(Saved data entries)

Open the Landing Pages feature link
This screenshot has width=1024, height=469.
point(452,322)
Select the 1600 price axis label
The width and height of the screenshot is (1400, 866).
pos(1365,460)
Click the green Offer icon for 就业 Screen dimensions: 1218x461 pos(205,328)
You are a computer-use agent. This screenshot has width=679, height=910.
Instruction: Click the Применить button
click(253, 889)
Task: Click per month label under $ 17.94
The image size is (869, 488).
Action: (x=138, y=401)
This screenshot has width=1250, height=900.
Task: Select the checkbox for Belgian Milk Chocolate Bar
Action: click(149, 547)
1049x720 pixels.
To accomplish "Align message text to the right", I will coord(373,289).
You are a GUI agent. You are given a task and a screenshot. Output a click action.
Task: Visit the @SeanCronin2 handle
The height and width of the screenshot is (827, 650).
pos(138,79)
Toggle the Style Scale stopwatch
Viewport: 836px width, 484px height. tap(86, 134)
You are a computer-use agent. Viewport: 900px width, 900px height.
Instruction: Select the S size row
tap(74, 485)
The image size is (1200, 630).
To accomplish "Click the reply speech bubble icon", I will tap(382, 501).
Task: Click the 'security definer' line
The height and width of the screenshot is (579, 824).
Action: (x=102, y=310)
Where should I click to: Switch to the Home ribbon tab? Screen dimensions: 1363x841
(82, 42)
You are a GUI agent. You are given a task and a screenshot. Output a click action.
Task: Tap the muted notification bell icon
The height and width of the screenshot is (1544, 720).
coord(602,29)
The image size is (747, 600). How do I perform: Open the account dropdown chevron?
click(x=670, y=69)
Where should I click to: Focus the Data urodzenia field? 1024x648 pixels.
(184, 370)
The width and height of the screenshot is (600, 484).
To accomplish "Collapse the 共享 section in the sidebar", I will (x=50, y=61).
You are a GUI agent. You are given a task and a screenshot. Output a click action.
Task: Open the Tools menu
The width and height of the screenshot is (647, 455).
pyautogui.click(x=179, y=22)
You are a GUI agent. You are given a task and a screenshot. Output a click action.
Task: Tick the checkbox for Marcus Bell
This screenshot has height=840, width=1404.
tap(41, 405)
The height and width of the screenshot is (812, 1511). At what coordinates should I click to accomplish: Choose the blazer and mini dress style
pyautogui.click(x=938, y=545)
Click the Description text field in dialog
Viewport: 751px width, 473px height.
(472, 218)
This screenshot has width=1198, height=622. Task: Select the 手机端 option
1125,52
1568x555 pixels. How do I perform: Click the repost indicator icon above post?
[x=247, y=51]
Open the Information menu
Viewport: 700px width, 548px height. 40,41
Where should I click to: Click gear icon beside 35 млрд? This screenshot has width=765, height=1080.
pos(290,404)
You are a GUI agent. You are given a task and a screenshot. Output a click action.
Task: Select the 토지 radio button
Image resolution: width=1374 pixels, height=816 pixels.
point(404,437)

[Task item]: Check every line of the data, and copy the ones that contain "computer".

[Response to the exercise]:
You are a computer-use agent. This screenshot has width=679, height=910.
You are a computer-use agent. Viewport: 900px width, 900px height.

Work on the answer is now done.